ISLAMABAD: The Supreme Court (SC) refused on Monday to entertain a petition filed by the Lal Masjid cleric calling for the imposition of Sharia Law in the country.
Chief Justice of Pakistan Mian Saqib Nisar heard the appeal in his chamber. The Supreme Court Registrar Office had returned Maulana Abdul Aziz’s plea as non-maintainable in February 2016 while raising several objections.
During the in-chamber hearing, Justice Nisar heard the appeal against registrar office’s objections. He concluded by rejecting Aziz’s petition, thereby sustaining the objections raised by the SC office.
In December 2015, Aziz had approached the top court by filing a constitutional petition under Article 184(3) through his counsel Tariq Asad.
Through his petition, the cleric contended that the only solution to eliminate all evils and challenges in the realms of national security, societal cohesion, national economy, war of terrorism and political instability is to enforce Sharia law.

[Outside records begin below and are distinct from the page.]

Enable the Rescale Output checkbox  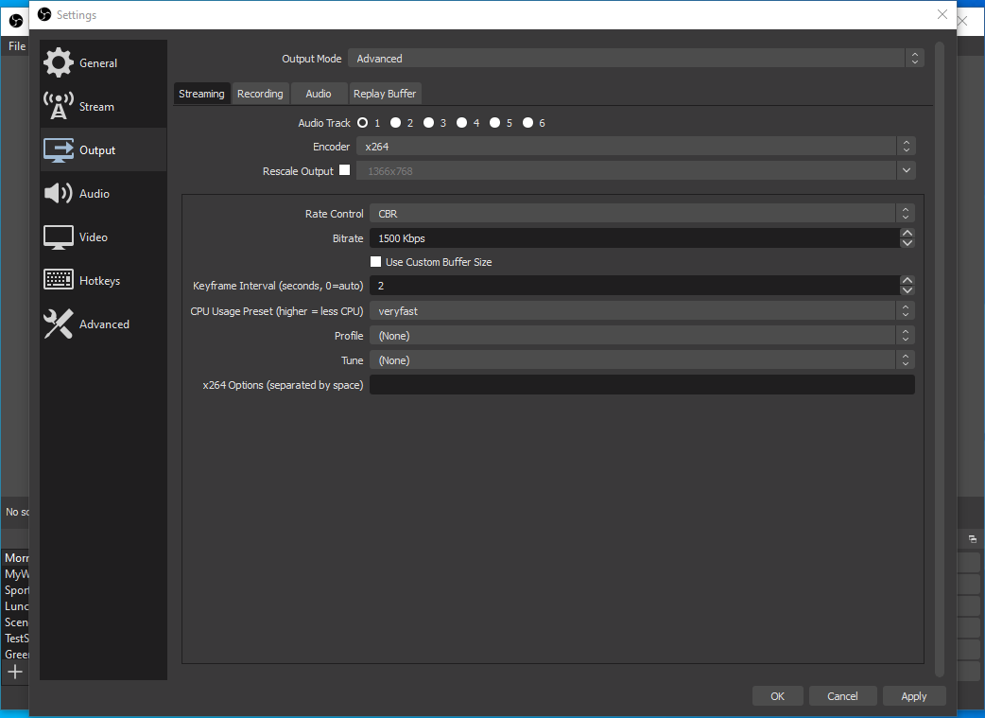tap(344, 170)
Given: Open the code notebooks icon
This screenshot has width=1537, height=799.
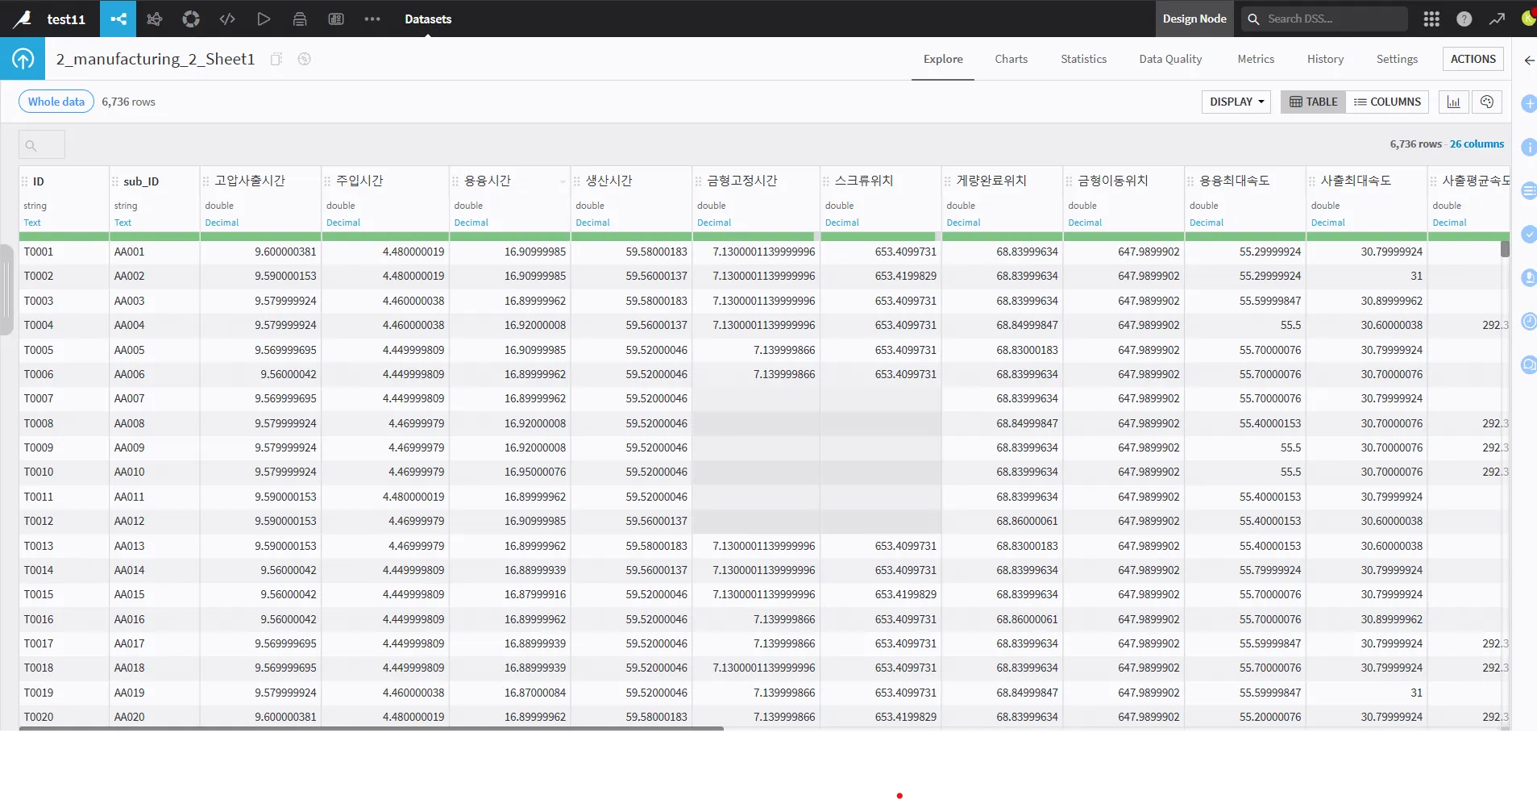Looking at the screenshot, I should coord(227,19).
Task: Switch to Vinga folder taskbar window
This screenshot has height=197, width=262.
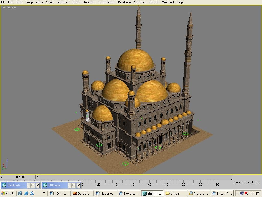Action: click(x=175, y=193)
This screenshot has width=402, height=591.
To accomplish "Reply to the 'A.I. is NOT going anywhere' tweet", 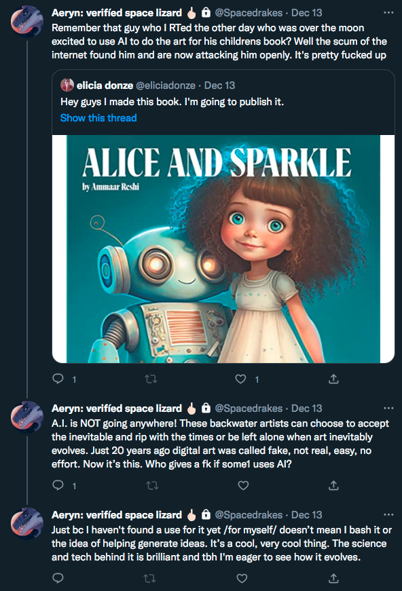I will tap(58, 485).
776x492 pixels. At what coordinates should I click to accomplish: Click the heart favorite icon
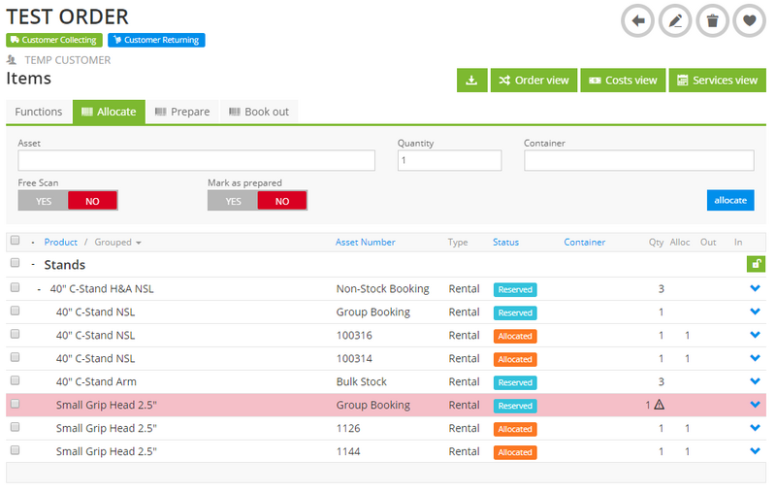pos(749,20)
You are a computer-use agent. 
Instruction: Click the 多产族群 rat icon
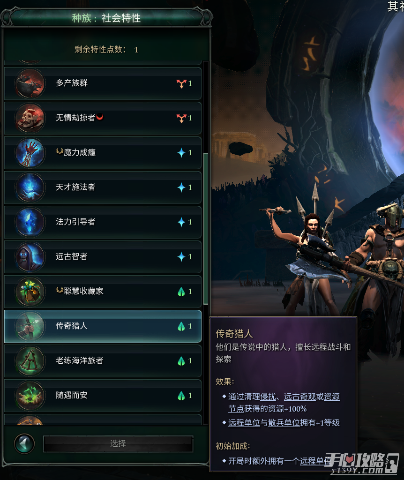coord(30,83)
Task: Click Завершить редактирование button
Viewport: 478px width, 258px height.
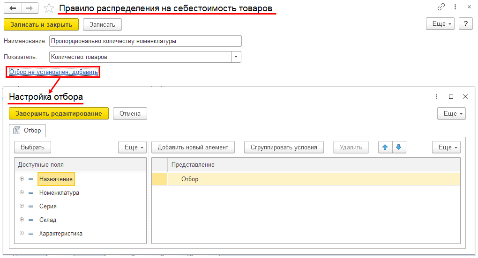Action: [x=59, y=113]
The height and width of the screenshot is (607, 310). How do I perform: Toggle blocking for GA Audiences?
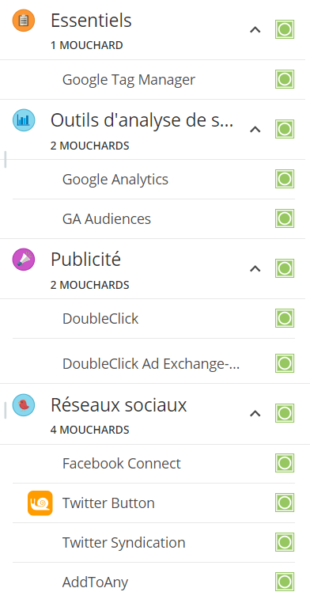285,218
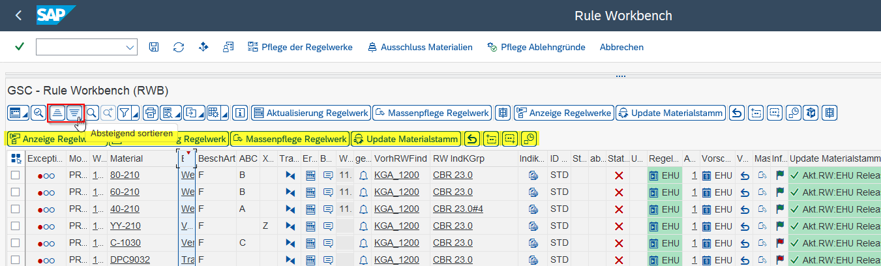Tick the checkbox for material 80-210
This screenshot has width=881, height=266.
pyautogui.click(x=15, y=175)
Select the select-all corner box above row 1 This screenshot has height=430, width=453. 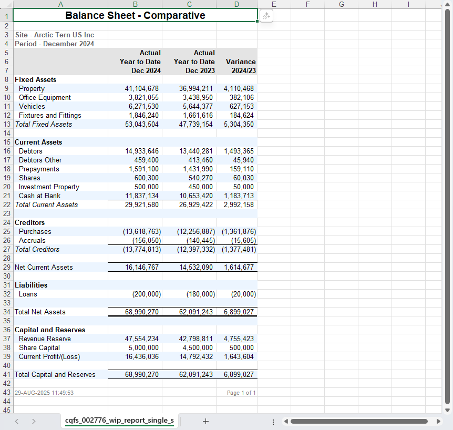coord(6,4)
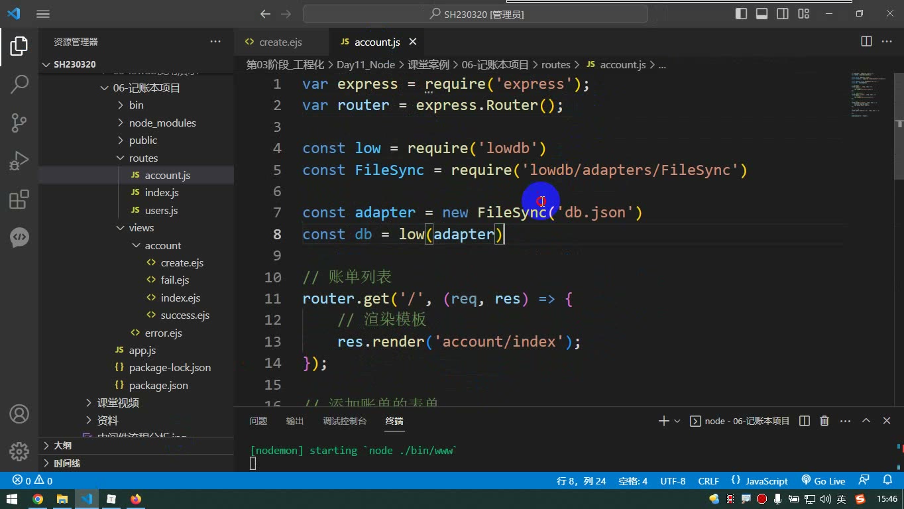Switch to the 输出 panel tab
904x509 pixels.
click(295, 421)
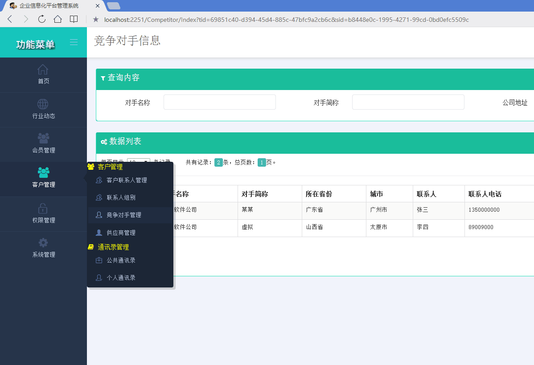Select 客户管理 sidebar icon
This screenshot has width=534, height=365.
point(43,172)
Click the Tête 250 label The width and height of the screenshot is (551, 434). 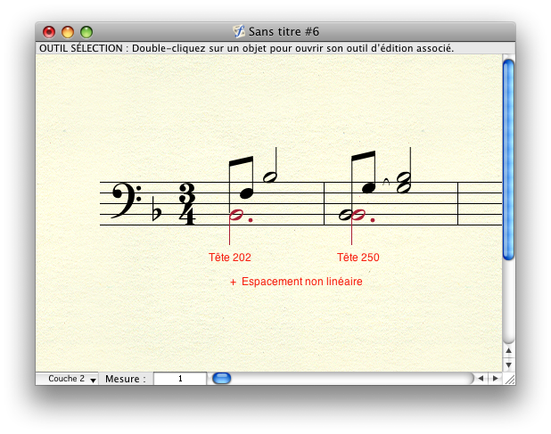pyautogui.click(x=358, y=258)
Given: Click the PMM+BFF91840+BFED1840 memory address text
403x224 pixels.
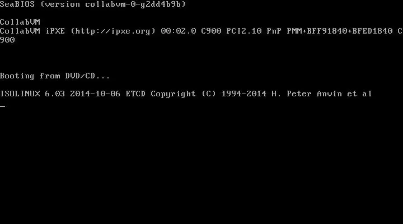Looking at the screenshot, I should point(340,31).
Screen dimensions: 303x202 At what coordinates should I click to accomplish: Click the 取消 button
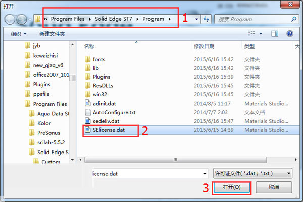pos(274,187)
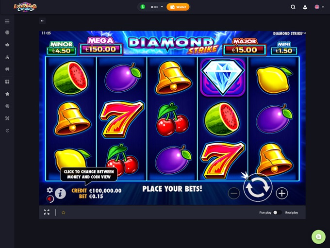Add game to favorites star

(64, 213)
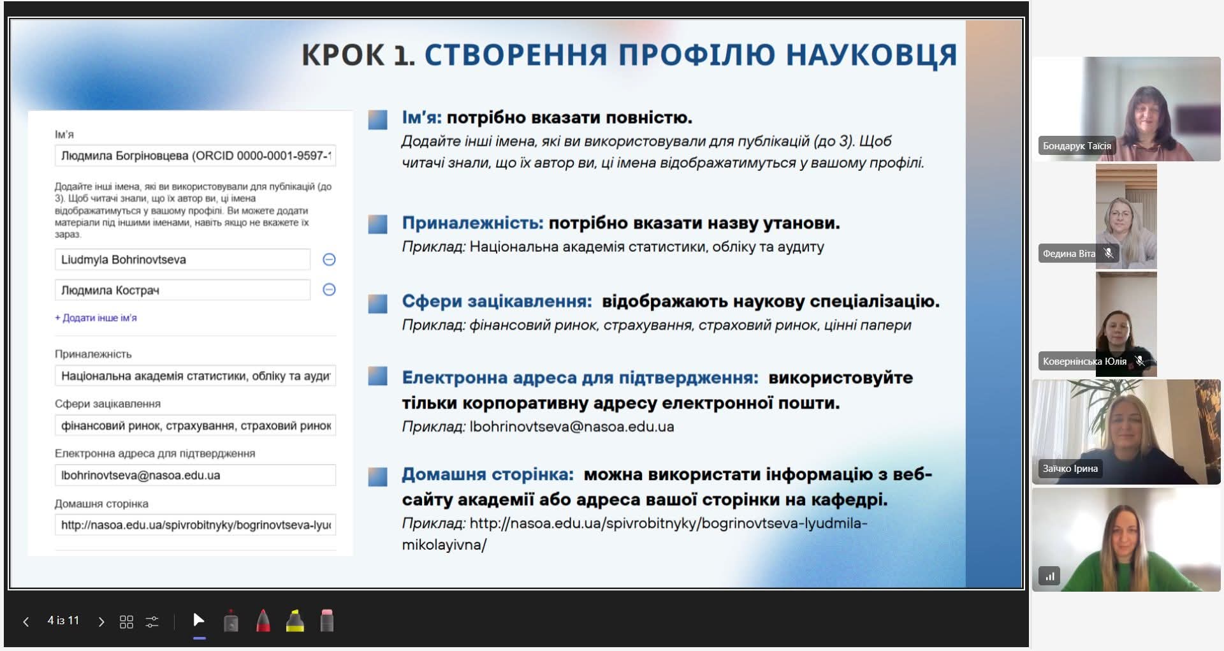The width and height of the screenshot is (1224, 651).
Task: Open presentation settings sliders icon
Action: pyautogui.click(x=152, y=622)
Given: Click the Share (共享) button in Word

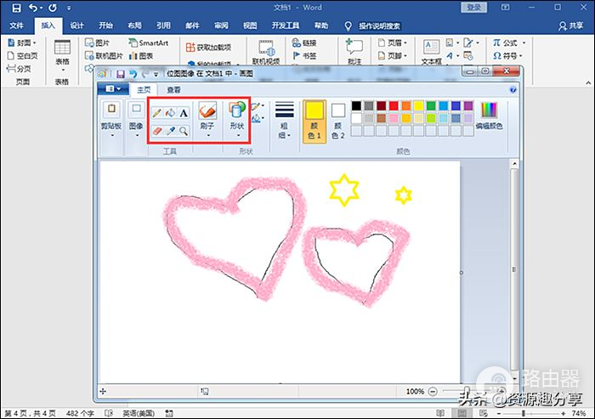Looking at the screenshot, I should tap(575, 25).
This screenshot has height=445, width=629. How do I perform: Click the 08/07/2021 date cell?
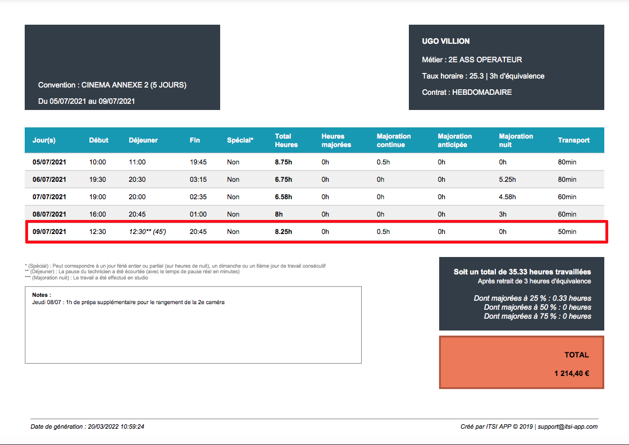click(49, 214)
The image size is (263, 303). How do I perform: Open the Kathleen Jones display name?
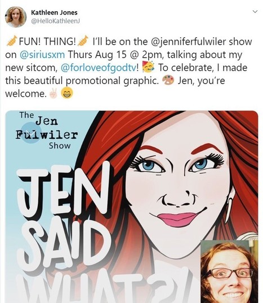point(54,12)
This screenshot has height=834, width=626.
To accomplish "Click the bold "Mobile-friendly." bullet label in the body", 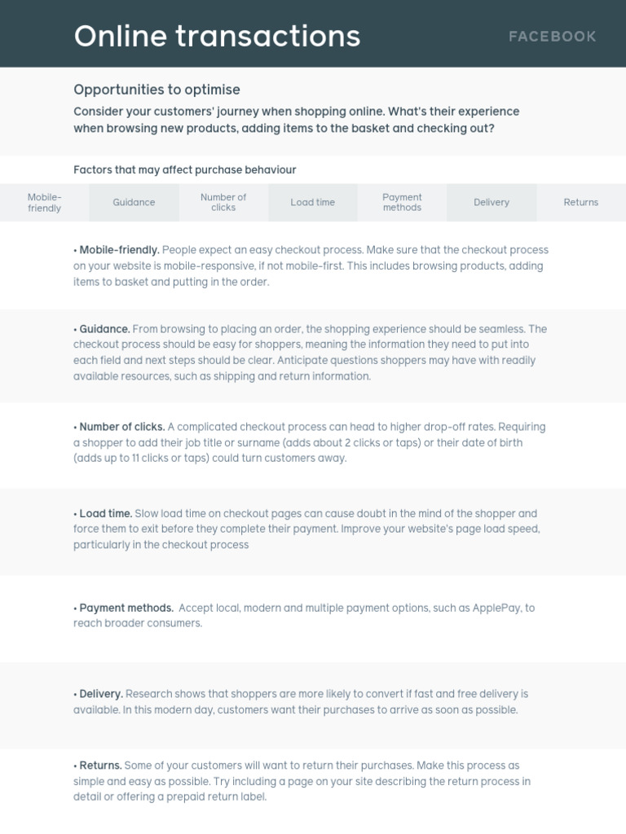I will 120,250.
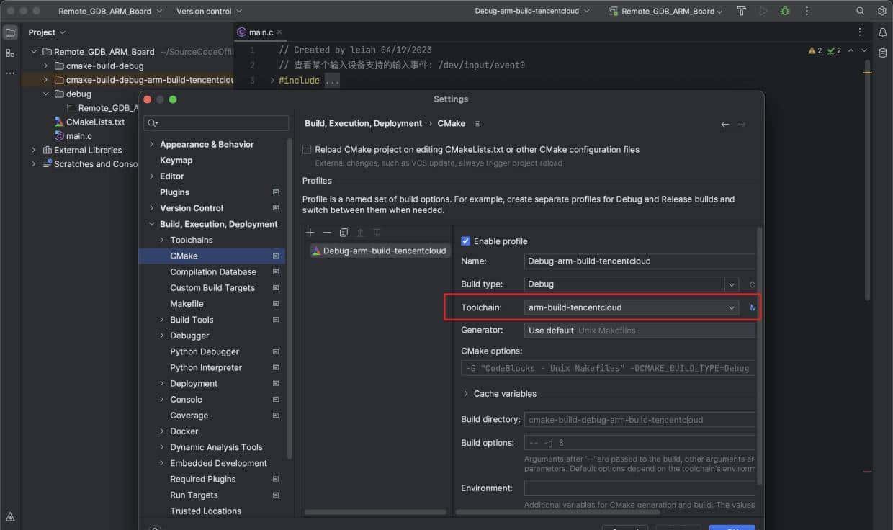Click the Build hammer icon
This screenshot has width=893, height=530.
742,11
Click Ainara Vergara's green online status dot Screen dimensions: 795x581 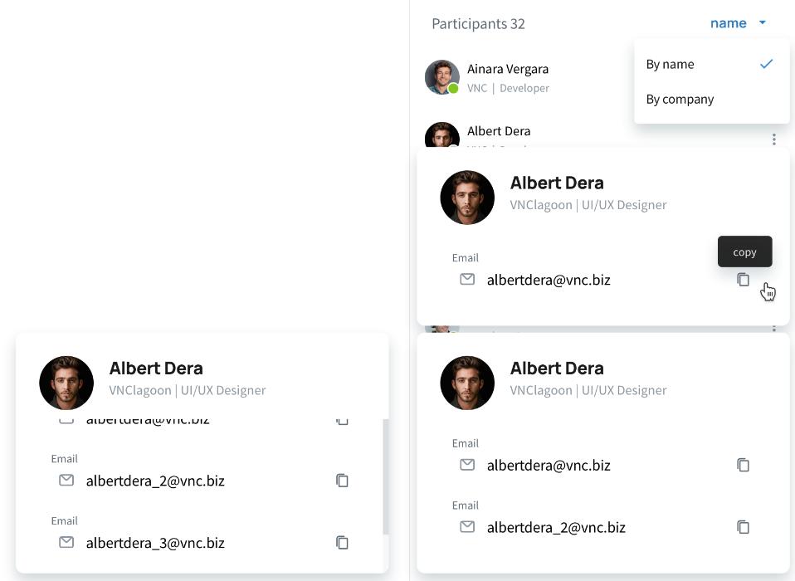pos(454,89)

The petition cited president, governments, speaker national assembly, Secretaries of law, justice and parliamentary affairs, Governors of all four provinces and Council of Islamic Ideology (CII) as respondents.
He asked the SC to direct the respondents to make necessary amendments in the Constitution fort the implementation of his plea.
Aziz requested the top court to take steps as envisaged in the Constitution to enforce Sharia laws in the country. He also asked the court to direct the respondents to make necessary amendments in the Constitution for this.
The petition stated that Pakistan was founded on ideological basis rather than territorial grounds. “Islamic and moral values enshrined in the Objective Resolution represent the aspiration of the nation and offer moral and historical intutions for understanding the constitution,” the applicant said.
Aziz further alleged that the country was being “Indianised and westernised” through electronic media. “The younger generation has been inspired into adopting modeling and acting, singing and dancing as careers,” he stated. He complained that “rights of women were being publicized as if men were usurping the rights in a male-dominated society.”
“All these evils are developing due to the negligence of the federal government and its institutions defying the provisions of the Constitution,” the petitioner concluded.
The CJP rejected the applicant’s petition.